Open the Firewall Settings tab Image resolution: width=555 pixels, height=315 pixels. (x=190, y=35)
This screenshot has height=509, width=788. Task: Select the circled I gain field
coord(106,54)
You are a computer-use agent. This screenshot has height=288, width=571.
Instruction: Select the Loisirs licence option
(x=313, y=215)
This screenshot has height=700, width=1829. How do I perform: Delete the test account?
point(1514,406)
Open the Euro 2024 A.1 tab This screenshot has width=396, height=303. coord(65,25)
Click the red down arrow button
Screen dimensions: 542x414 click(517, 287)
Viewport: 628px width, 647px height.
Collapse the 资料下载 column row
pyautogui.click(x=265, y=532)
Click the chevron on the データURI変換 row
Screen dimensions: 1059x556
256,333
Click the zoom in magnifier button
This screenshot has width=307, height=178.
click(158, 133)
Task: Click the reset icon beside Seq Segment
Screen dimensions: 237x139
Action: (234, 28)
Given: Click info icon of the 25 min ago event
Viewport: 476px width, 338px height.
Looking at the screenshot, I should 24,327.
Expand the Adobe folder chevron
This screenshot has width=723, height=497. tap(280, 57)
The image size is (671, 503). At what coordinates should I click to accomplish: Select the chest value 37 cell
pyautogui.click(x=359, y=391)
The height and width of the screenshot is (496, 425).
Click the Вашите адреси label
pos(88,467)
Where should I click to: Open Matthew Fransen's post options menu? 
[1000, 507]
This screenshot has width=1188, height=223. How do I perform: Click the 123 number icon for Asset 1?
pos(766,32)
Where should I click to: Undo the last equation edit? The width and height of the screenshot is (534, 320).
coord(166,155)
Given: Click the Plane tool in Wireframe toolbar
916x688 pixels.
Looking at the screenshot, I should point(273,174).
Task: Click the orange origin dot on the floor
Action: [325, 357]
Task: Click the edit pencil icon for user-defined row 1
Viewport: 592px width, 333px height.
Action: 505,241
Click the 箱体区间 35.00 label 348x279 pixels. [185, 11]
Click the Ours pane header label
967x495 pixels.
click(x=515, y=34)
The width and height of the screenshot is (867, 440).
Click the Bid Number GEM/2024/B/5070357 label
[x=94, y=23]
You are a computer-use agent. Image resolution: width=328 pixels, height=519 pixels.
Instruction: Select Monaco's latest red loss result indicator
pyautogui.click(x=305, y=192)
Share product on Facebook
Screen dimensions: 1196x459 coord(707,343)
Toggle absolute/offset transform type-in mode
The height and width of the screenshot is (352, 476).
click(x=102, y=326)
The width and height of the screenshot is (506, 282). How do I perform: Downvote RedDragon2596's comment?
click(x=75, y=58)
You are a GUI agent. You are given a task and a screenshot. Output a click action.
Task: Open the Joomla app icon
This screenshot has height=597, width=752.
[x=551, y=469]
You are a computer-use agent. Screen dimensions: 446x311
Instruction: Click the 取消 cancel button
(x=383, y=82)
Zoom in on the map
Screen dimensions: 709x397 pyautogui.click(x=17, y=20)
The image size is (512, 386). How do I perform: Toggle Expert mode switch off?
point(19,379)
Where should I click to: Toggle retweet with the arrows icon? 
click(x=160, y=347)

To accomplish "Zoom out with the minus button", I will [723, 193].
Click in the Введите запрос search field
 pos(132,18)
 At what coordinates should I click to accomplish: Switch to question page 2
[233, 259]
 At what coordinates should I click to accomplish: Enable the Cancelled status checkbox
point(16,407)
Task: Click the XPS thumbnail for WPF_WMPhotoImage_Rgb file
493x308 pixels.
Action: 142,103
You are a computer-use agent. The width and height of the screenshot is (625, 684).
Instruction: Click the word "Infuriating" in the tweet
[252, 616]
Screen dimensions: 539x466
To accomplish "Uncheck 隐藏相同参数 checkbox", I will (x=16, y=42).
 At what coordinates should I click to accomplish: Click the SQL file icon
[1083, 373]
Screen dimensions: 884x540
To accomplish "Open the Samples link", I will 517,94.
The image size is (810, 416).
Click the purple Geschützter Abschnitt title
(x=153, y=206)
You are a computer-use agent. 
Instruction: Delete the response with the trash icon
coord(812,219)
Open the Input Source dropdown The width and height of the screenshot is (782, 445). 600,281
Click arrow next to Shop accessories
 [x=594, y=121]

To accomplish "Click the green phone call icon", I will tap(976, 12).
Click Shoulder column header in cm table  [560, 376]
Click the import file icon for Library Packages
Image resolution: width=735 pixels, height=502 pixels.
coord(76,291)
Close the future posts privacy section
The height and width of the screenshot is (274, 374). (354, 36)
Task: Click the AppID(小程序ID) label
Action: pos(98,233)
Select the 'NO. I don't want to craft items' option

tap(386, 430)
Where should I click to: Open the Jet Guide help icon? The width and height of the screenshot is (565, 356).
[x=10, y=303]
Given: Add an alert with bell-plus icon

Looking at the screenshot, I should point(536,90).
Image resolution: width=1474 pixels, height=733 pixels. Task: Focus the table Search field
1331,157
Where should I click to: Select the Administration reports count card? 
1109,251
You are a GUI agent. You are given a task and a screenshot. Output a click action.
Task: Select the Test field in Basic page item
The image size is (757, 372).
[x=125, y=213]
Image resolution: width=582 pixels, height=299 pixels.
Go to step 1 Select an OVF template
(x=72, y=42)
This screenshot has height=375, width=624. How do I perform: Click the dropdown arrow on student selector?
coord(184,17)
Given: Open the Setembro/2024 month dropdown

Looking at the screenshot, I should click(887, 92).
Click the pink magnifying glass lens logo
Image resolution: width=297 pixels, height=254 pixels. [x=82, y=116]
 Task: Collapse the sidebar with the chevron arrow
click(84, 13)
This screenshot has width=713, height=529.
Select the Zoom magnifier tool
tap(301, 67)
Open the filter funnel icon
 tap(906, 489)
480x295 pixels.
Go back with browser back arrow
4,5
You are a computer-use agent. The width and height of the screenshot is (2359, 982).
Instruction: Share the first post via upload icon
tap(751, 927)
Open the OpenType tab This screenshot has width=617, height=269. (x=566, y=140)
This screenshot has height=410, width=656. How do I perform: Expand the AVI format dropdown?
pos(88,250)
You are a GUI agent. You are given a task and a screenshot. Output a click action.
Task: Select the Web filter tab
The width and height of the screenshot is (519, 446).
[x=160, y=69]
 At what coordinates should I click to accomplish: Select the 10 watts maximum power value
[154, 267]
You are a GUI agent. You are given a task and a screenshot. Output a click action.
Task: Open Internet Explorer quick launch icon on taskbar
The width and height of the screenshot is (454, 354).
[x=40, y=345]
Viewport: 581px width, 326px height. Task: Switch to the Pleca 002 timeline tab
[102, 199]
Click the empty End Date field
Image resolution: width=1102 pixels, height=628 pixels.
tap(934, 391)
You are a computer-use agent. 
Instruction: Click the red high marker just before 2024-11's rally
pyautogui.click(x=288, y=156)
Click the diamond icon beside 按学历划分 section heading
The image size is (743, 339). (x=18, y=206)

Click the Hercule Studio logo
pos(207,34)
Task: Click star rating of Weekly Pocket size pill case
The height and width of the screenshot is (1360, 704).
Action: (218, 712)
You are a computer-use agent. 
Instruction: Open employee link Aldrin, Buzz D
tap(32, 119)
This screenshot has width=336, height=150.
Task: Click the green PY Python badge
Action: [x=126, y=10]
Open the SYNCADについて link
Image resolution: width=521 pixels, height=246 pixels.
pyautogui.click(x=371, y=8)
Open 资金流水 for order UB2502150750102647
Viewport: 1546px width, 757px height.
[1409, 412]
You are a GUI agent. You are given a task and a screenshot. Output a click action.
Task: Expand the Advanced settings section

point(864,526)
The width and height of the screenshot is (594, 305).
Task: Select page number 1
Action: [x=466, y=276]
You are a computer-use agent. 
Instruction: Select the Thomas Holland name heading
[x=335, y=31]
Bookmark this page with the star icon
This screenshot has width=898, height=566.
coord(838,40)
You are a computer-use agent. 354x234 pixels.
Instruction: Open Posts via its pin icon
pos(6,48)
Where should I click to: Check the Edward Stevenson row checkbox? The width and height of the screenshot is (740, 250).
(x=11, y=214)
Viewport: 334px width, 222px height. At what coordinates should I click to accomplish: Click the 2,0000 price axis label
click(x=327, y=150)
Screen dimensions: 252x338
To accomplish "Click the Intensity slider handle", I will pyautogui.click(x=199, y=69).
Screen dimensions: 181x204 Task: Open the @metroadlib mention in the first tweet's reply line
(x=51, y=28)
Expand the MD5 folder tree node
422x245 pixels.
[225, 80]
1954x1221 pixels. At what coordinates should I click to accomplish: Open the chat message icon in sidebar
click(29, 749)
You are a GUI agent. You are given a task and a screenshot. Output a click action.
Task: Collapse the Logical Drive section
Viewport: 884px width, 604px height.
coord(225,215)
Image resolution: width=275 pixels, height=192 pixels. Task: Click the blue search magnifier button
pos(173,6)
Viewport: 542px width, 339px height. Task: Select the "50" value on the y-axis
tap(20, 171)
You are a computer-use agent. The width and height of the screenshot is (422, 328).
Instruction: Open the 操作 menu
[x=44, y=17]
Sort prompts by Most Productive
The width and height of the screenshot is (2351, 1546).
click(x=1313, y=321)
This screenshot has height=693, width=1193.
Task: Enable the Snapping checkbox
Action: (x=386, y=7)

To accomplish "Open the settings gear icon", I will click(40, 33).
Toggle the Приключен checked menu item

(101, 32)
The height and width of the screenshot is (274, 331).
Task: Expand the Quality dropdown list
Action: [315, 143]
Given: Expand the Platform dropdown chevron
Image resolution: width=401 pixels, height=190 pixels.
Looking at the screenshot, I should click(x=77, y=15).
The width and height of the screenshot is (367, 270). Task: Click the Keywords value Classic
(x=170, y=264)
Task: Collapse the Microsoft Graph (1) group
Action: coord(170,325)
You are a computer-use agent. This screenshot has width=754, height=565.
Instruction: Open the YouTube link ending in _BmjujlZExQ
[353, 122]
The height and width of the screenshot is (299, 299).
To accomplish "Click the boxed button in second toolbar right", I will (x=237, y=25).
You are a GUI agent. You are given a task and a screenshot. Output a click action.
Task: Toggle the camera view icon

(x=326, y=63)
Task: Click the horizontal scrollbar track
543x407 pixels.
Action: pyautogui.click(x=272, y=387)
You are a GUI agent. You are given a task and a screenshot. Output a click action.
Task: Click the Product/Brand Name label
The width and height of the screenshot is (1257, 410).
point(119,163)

▬▬▬▬▬▬▬▬▬▬

If a line in the entries contains "toolbar", copy it.

WRITTEN SOLUTION –
Given: Click the Plane tool in Wireframe toolbar
To accomplish "Click the boxed button in second toolbar right", I will (x=237, y=25).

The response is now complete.